Input records:
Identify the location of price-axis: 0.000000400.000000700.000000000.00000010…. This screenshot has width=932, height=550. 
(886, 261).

--

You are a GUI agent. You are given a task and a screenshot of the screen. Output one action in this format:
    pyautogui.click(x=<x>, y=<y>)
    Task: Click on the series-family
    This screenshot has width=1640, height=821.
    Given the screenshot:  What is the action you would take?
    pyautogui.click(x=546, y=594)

==

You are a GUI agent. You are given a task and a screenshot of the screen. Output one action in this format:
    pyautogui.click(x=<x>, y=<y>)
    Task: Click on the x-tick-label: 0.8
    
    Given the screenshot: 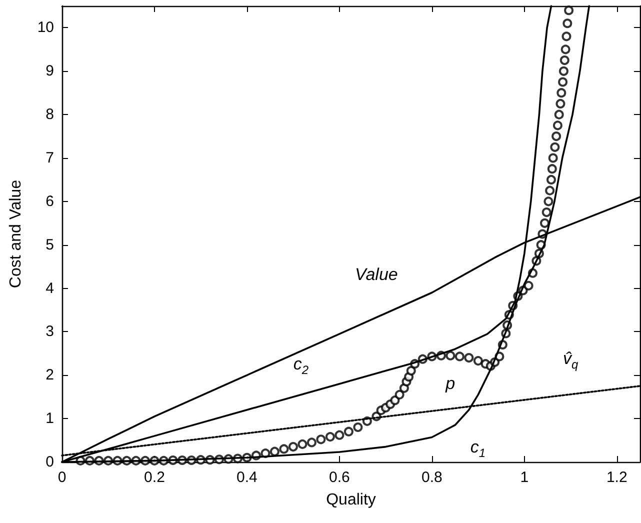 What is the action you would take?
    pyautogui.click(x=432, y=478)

The task:
Please reproduce the material from the line with "Identify the location" to the line with "(886, 261).", substituting "value-axis" for "price-axis" and keeping everything else unchanged.

Result below:
Identify the location of value-axis: 0.000000400.000000700.000000000.00000010…. This screenshot has width=932, height=550. 
(886, 261).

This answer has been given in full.